Ayotzinapa – a flash back
The September 26, 2014, massacre of 43 student teachers at the hands of officials in Iguala, Guerrero, shocked a country already numbed by tens of thousands of deaths in a decade of the narco-violence. Murders in Iguala resurrected memories of 1968 when he government used the Army to crush a student protest at the Autonomous University in Mexico City. Like Kent State in 1970, the massacre at Tlatelolco left deep wounds.
The mayor of Iguala ordered the arrests of students because he feared they would disrupt an event held by his wife. After the arrests, the police turned the students over to Guerreros Unidos, a drug gang, that killed them and burned their bodies. Iguala exposed and confirmed the collaboration between drug cartels and local government. Although the mayor of Iguala is in jail, and the Governor of Guerrero has resigned, the search for bodies goes on, and people wonder what other officials are controled by drug cartels.
Public anger is palpable, as is the disgust over corruption. Daily press accounts reveal conflicts of interest and corruption among governors and other officials in cities and states throughout the country. The President’s luxurious new home for his wife, however it is finally paid for, is more gas on the fire for citizens who don’t live in luxury.
Discontent and anger are evident in every place I’ve traveled -Mexico City, Puebla, Oaxaca, Tlaxiaco, and other pueblos. Oaxaca’s Zocalo is a protesters’ camp of banners, tents and tarps. Protesters march in Puebla and Mexico. Banners hang in front of municipal halls and government buildings; graffiti and posters avow solidarity with the 43. Youths slow traffic at toll booths outside Oaxaca to give travelers information and seek donations for families of the 43 dead students.
“Ya basta!” Enough already, is the prevailing mood. Protesters are calling on the President to step down.
As I write this, officials in Mexico City have canceled the traditional celebrations in the Zocalo because of massive protests that are occuring. Police and marchers are clashing near the International Airport. In Puebla, students are marching in solidarity with the 43 murdered students. Protests are occuring elsewhere.
After you make friends in Mexico, it becomes increasingly difficult to shrug your shoulders and feel nothing for the social and political forces affecting them. Friendships can make these events personal. What affects my friends, affects me, even if I can’t do anything about it. For my many friends in Mexico, I hope for the best – whatever that may be.
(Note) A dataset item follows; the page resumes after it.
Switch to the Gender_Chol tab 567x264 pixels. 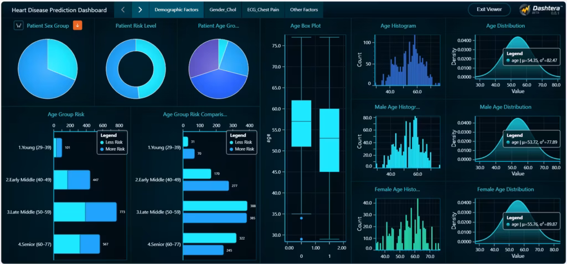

After a decade of narco-violence and political corruption, will the Mexican people rise up in revolt? No one can say for certain. The Revolution remains unfinished, its promises unfulfilled. The grievances of 1910 are with us yet. Are there grievances enough to spark a national uprising? No one knows for certain, but there is something in the wind. And if there is an uprising, will it have a unifying vision for Mexico? No one knows.
Like the volcano Popocatepetl, the body politic has errupted periodically since 1910, the outrage arising over one greivance or another, and then subsiding. But like El Popo, the causes of unrest remain and the social magma is moving once more beneath the surface. The phrase: “Ya basta!” has real force. Mexico, like El Popo, is never dormant and the risk of eruption remains. “Ya basta!”